§ WRITTEN REQUEST 1: In the thread on rajma, what does panjabigator say lobia are called in the US?
§ WRITTEN REQUEST 2: Repeat the part of the rajma thread starting with "I have _always_" and going on through "people saying jeera).".
§ WRITTEN REQUEST 3: Go on with the rajma thread from the point where it stops.

§ PROVIDED PASSAGE:
=====

# Hindi: Rajma



## lcfatima

I have seen and heard rajma (the legume) as raajma and raazma. It actually isn't one type of bean, there are some small and large varieties labeled as such, all kidney bean shaped though. It seems to be claimed as a famous dish of Punjabi Indians, Hindu Kashmiris, as well as Nepalese. Who is the true owner of rajma (if there is such a thing) and should it really be a j or z?


----------



## Illuminatus

I have _always_ heard and relished it as raajma राजमा (with a jeem). For me, it means a specific brownish-red kidney bean.

Here, it is a well-known Punjabi dish. I am not sure where it originated


----------



## lcfatima

Some people do say razma. It also comes up in google. I wasn't sure if this was a case of linguistic over correction, or if really was supposed to be a /z/ but /j/ is so widely used that it is now accepted as correct and not a mistake (like people saying jeera).


----------



## panjabigator

Never heard anything but <raajmaa> and I always thought it was Panjabi.


----------



## BP.

Icf, are we talking about what we call Lobia in Urdu?


----------



## panjabigator

Aren't lobia different?  They're a different color.  In the US, we call them black eyed beans.


----------



## BP.

Lobias are different colours depending on the variety. Usually we get whitish and dark red ones. I've never been able to get the hang of the nomenclature - black eyed beans, kidney beens, haricots...


----------



## Illuminatus

The Lobia I know is creamy white in colour.


----------



## lcfatima

Jee nahin BP saheb, Lobia are black eyed peas because they look like an eye, they have a black spot on them.

Rajma are reddish brown.


----------



## lcfatima

My googling is leading me to the conclusion that raazma may be the Kashmiri pronunciation.


----------



## panjabigator

BelligerentPacifist said:


> Lobias are different colours depending on the variety. Usually we get whitish and dark red ones. I've never been able to get the hang of the nomenclature - black eyed beans, kidney beens, haricots...



Hmm, never tried a dark red lobia, unless of course it is raajma.  I have difficulty with daal nomenclature so I just go with color.


----------



## lcfatima

tarah tarah ke raajma hote hai.n, kuch brown and speckled mexican beans ki tarah, kuch surakh mirch ki tarah laal laal. But I am pretty sure the white one with a black eye is a lobia.

By the way, is that sentence correct, or should I pluralize rajma to rajmay? Or should it be feminine because rajma is rajma ki daal. Kya koi is joomlay ki islah kar sakta hai?


----------



## Faylasoof

lcfatima said:


> tarah tarah ke raajma hote hai.n, kuch brown and speckled mexican beans ki tarah, kuch surakh mirch ki tarah laal laal. But I am pretty sure the white one with a black eye is a lobia.
> 
> By the way, is that sentence correct, or should I pluralize rajma to rajmay? Or should it be feminine because rajma is rajma ki daal. Kya koi is joomlay ki islah kar sakta hai?



All the _raajma_ dishes (red kidney beans) I have eaten in the UK are mostly served in Punjabi restaurants. Doesn't mean the dish originated in the Punjab but I always assumed so.

=====

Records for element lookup
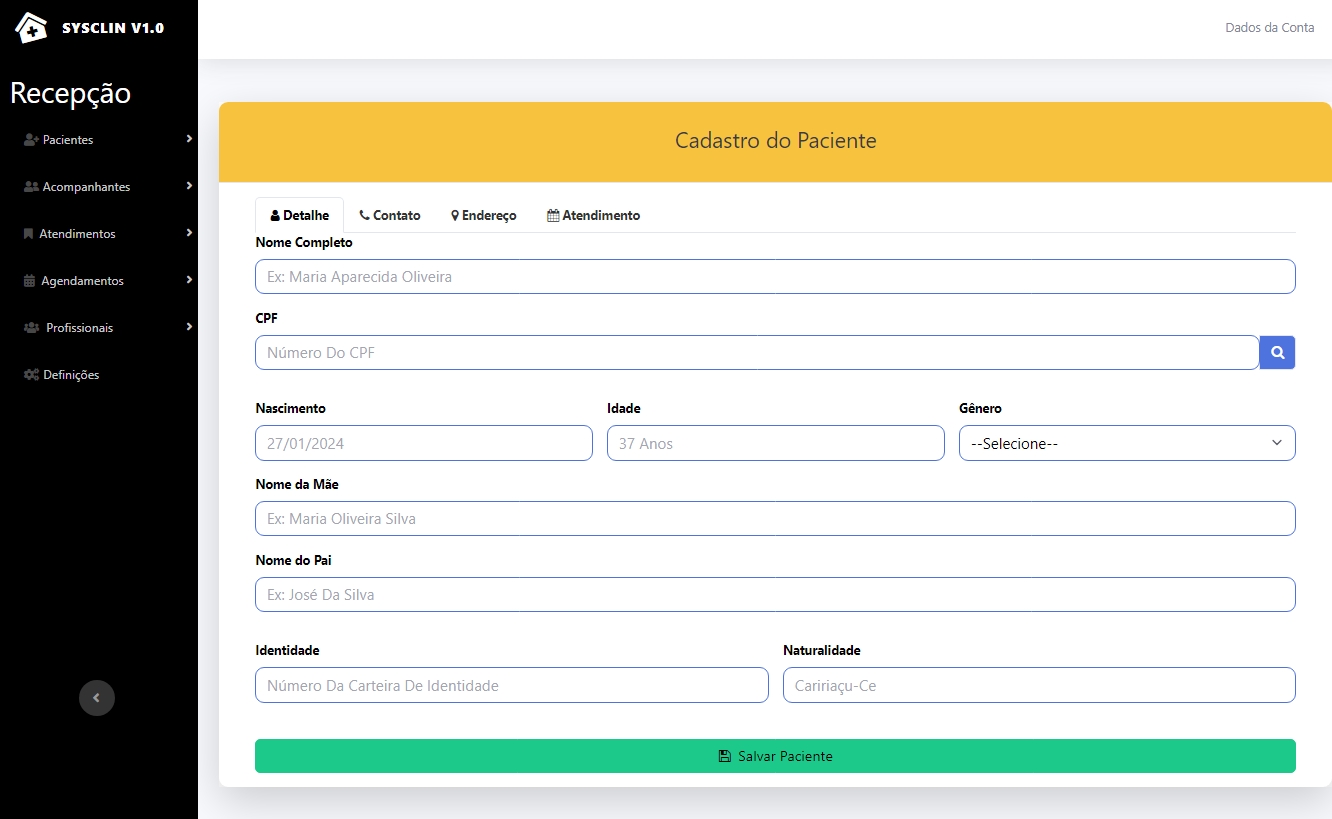Click the CPF search magnifier button

(1277, 352)
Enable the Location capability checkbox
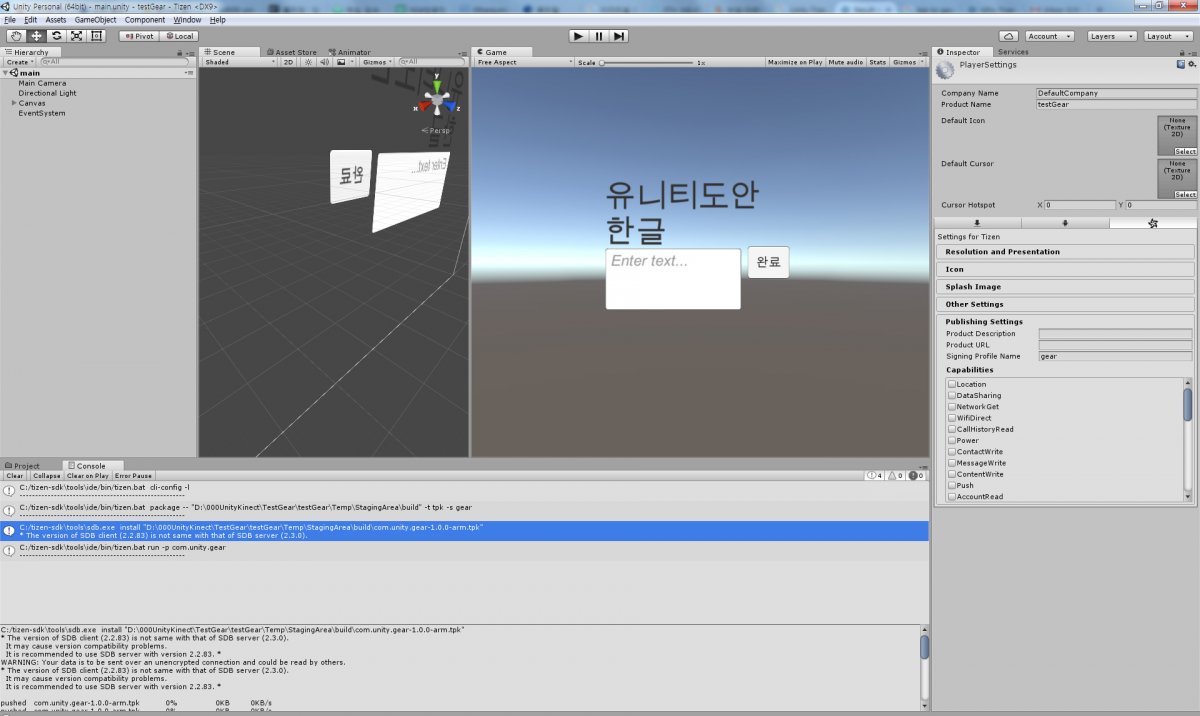This screenshot has width=1200, height=716. point(952,384)
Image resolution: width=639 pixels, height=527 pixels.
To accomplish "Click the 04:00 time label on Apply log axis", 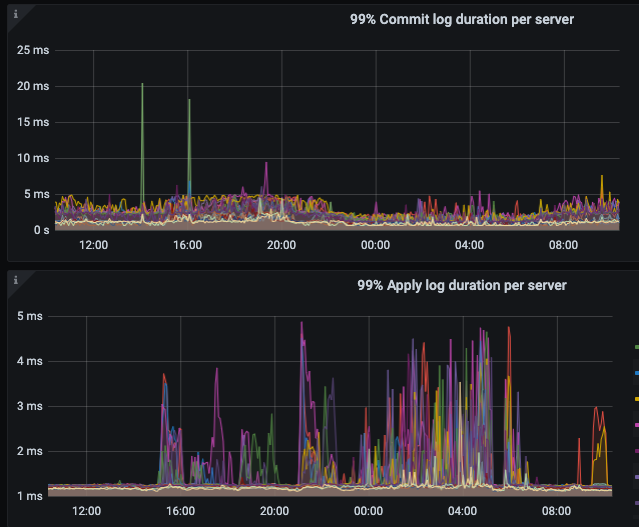I will tap(463, 511).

=====

§ EXERCISE RESULT 1: Black eyed beans.

§ EXERCISE RESULT 2:
I have _always_ heard and relished it as raajma राजमा (with a jeem). For me, it means a specific brownish-red kidney bean.

Here, it is a well-known Punjabi dish. I am not sure where it originated


----------



## lcfatima

Some people do say razma. It also comes up in google. I wasn't sure if this was a case of linguistic over correction, or if really was supposed to be a /z/ but /j/ is so widely used that it is now accepted as correct and not a mistake (like people saying jeera).

§ EXERCISE RESULT 3:
_Lobia_, the word as we use it, usually refers to white beans but I searched and it only confused me.

In Arabic, _lobia _seems to refer to more than one kind of beans. To make it worse, Arabs also use the word _fool _for beans -or at least some beans (?). They have a special bean dish called _fool_ or _fool musaddas_! It is normally made from broad beans.

In Farsi, _lobia_ seems to refer to both beans in general and also specifically to haricot beans - dictionary definition.

I've also found a glossary of cooking ingredients in Urdu here, and it lists _raajma_ = _laal lobia_ = kidney beans.  The fact it says _laal lobia_ implies that there exist other kinds of _lobia_!

So we can conclude that _lobia_ are beans but there seems to be a varied use of this word. I'm no longer sure if _lobia_ refers to one or several kinds of beans.

I always considered _raajma_ to be the name of the red bean dish. Now bearing in mind the general Prakrit rules of gender assignment to nouns, all the nouns (with some exceptions no doubt) that end in _-aa_ are masculine:

_ghoRaa _= stallion, _gadhaa _= male donkey, _k-heeraa _= _khayaar_ = cucumber, _hatauRaa_ = large mallet or hammer --- all masculine.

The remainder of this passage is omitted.